Reproduce the records below exactly, but only between the lines holding "すべてのカテゴリ (426, 130)" and "외교·안보·통일 (339, 602)", inclusive.
*** ENTRIES SUPPLIED ***
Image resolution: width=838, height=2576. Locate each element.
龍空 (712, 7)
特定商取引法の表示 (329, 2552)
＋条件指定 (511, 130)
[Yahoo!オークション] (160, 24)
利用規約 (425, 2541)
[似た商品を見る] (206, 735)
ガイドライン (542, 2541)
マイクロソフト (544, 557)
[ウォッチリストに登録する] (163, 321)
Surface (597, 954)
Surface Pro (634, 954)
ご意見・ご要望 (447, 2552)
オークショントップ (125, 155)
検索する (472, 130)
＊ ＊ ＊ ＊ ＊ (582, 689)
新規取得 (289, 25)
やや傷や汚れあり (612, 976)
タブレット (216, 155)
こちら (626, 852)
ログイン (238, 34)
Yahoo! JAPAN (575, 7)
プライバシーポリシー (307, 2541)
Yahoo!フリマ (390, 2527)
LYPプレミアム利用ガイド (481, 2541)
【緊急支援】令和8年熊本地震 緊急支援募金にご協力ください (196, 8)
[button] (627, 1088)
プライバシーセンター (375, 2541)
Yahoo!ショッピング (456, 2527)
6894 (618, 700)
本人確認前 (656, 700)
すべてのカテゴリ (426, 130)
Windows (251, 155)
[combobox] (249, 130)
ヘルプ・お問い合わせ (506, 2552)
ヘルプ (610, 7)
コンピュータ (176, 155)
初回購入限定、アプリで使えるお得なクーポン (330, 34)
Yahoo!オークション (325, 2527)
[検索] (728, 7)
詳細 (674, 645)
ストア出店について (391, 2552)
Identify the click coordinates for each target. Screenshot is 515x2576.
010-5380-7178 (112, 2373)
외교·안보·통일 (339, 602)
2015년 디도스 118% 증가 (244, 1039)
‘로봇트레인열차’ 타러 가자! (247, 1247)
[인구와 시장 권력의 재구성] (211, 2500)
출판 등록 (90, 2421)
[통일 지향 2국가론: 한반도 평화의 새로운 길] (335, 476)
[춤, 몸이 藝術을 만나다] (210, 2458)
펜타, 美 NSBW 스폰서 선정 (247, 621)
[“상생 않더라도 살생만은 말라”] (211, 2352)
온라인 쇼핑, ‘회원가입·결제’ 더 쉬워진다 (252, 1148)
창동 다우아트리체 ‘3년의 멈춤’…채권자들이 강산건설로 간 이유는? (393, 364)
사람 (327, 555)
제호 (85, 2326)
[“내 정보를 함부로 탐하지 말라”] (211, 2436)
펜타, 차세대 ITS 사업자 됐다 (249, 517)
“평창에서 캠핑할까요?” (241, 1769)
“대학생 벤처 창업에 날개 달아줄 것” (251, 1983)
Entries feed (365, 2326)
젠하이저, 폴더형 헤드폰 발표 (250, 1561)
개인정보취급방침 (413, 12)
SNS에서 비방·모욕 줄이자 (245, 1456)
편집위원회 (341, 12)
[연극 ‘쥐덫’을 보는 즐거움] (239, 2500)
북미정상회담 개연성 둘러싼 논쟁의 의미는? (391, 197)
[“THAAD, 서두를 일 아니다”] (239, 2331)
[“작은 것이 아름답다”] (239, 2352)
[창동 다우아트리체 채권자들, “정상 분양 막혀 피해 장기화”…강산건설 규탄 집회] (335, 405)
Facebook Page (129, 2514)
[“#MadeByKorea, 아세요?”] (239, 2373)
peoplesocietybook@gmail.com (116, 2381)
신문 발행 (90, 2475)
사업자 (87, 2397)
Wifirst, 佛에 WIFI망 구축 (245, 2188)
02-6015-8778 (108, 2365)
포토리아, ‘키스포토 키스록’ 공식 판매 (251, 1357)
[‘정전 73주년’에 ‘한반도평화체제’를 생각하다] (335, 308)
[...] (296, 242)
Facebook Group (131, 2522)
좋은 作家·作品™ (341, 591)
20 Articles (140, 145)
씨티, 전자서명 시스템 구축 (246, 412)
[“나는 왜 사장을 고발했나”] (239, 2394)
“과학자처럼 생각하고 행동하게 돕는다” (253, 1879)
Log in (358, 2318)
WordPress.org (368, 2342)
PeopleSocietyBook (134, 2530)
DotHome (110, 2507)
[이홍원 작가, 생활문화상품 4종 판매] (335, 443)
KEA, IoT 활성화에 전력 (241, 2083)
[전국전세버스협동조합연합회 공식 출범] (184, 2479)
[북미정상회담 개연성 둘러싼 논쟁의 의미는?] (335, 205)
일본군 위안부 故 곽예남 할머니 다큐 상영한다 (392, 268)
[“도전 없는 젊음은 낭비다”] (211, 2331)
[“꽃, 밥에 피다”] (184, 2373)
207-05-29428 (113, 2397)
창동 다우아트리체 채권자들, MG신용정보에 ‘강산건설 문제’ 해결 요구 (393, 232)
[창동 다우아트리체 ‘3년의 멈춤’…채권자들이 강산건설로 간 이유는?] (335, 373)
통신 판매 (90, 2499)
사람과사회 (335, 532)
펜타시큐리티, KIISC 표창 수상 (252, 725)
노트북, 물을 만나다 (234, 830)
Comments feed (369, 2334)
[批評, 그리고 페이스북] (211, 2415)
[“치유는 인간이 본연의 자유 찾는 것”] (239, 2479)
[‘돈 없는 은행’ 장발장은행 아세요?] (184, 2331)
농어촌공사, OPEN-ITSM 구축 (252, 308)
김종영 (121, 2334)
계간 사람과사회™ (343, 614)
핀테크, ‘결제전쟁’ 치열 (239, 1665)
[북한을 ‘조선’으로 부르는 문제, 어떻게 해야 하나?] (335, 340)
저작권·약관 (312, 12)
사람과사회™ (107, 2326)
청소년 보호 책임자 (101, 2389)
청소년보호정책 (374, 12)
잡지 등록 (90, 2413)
*** End of ENTRIES SUPPLIED ***
== TASK SOLUTION ==
すべてのカテゴリ (426, 130)
Windows (251, 155)
[combobox] (249, 130)
ヘルプ・お問い合わせ (506, 2552)
ヘルプ (610, 7)
コンピュータ (176, 155)
初回購入限定、アプリで使えるお得なクーポン (330, 34)
Yahoo!オークション (325, 2527)
[検索] (728, 7)
詳細 (674, 645)
ストア出店について (391, 2552)
Identify the click coordinates for each target. Screenshot is 515x2576.
010-5380-7178 (112, 2373)
외교·안보·통일 (339, 602)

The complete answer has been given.